Cultural problems stem from biblical illiteracy through lack in discipleship


Cultural problems stem from biblical illiteracy through lack in discipleship

The central problem confronting both church and culture is not merely moral rebellion against biblical truth, but widespread unfamiliarity with it, according to the president of National Religious Broadcasters (NRB).

NRB President and CEO Troy Miller says one can trace the roots of most of our civic unrest back to biblical illiteracy. Talking on “Jenna Ellis in the Morning” on AFR, Miller says America needs bold pastors.

Miller, Troy (NRB CEO) Miller

“If you have a pastor or a Christian communicator who's just lightly touching those issues or self-censoring from discipling people on these issues, then we get this moral ambiguity that we see in society today,” Miller says.

He says the Framers knew this and wrote it into our founding documents.

“John Adams said, ‘Look, this, our Constitution, was created for a moral and religious people. It is wholly inadequate to govern any other,” Miller states.

Ellis says Christians should be able to speak truth into the culture, but they don't know where to start.

“They don't know which way is up, and they don't know how to even think through it because they haven't been sufficiently discipled in the Scripture in order to approach this from a biblical worldview,” Ellis states.

Miller says pastors need to stop the Sunday morning Ted Talks and self-help seminars and focus on making disciples.

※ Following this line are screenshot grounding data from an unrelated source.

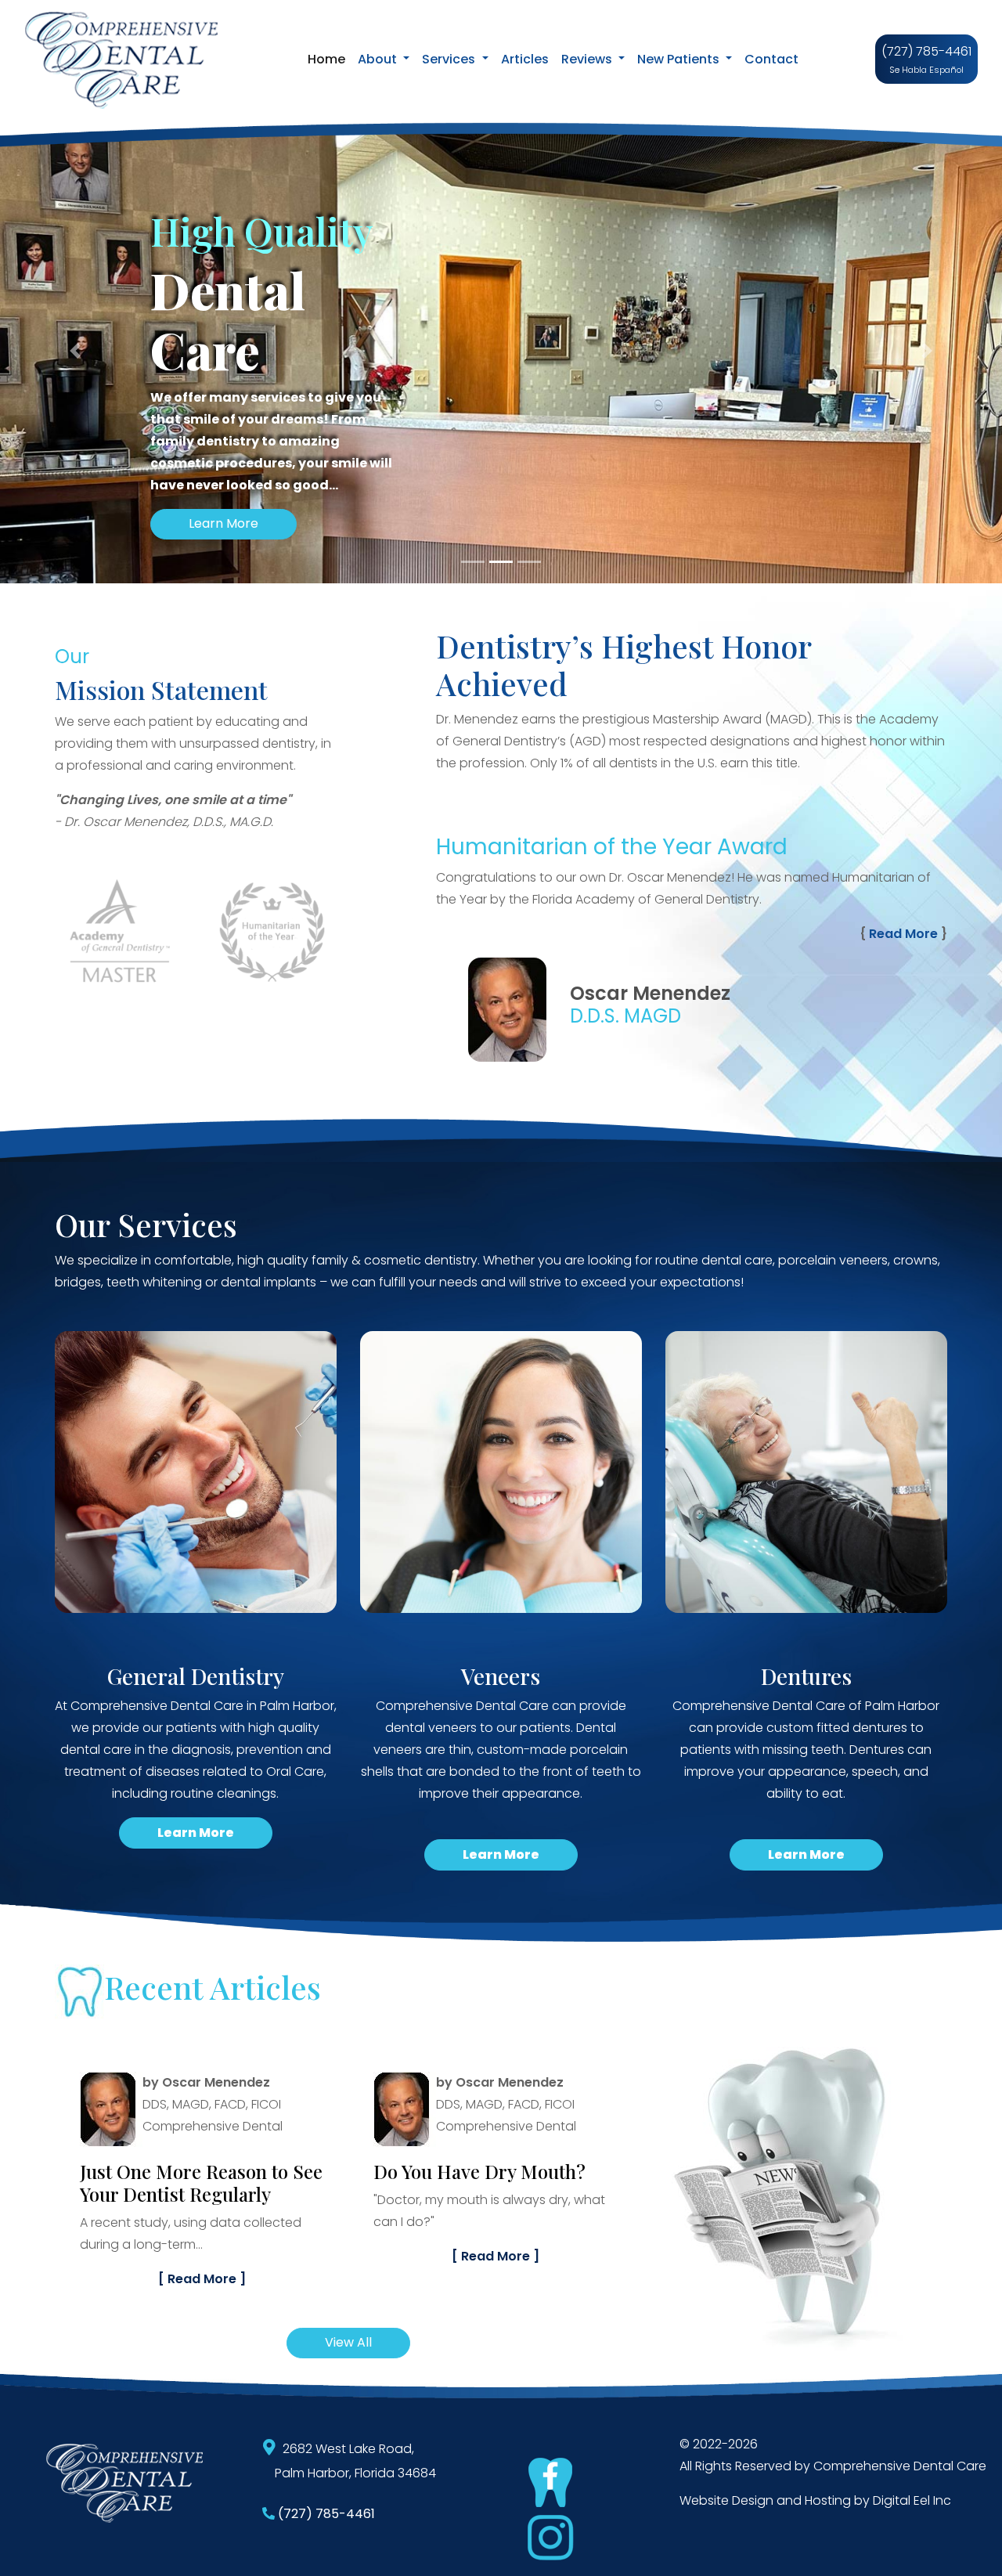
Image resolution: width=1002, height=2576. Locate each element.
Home (329, 58)
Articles (525, 59)
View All (348, 2342)
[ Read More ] (202, 2256)
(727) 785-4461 (926, 51)
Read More (903, 934)
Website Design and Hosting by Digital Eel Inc (815, 2500)
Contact (771, 59)
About (379, 59)
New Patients (680, 59)
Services (450, 59)
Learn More (223, 523)
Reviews (588, 59)
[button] (75, 350)
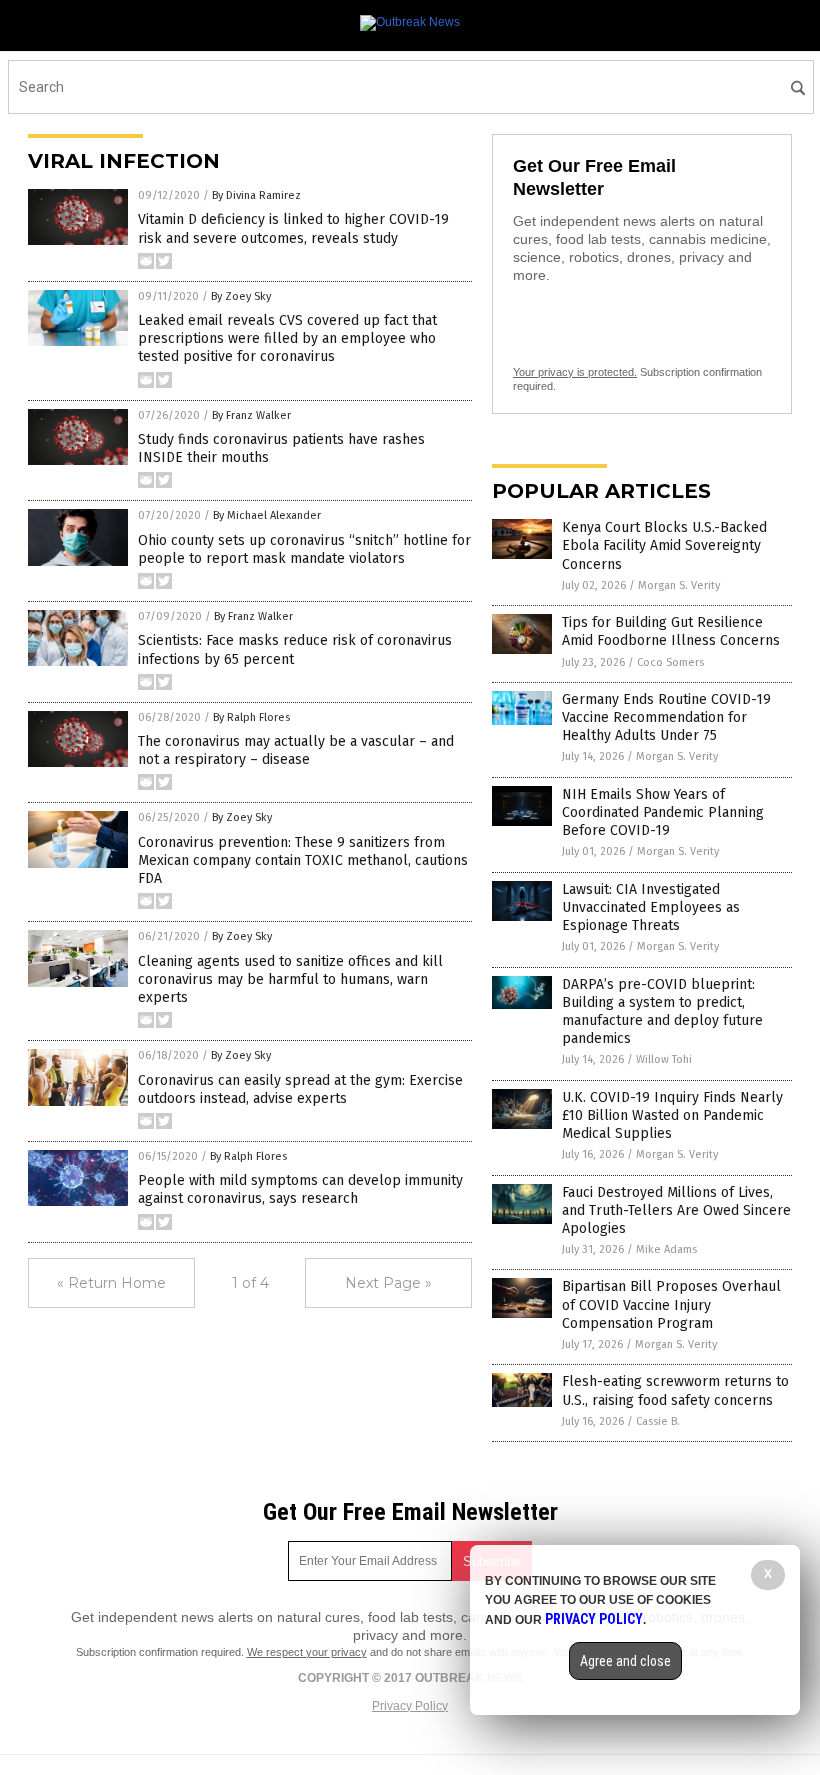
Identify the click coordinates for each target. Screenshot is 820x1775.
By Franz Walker (251, 415)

“Discipleship of that really goes back to the pulpits of our country not standing up. Discipleship should be one of the number one issues, one of the number one things, that churches work on across this country,” Miller says.

AFN reported previously in February that the 2025 State of Christianity In America report confirmed there is not a Jesus-awareness problem, but a discipleship one. According to the result of the survey, only 35% of Americans read the Bible regularly, but only 21% are engaged with the Bible “at a level historically associated with life transformation.” Meanwhile, 14.8% of believers say they disciple someone, but 13.8% of non-believers claim they do as well. Only 31% of Americans can say that they have been discipled by another person in the Christian faith.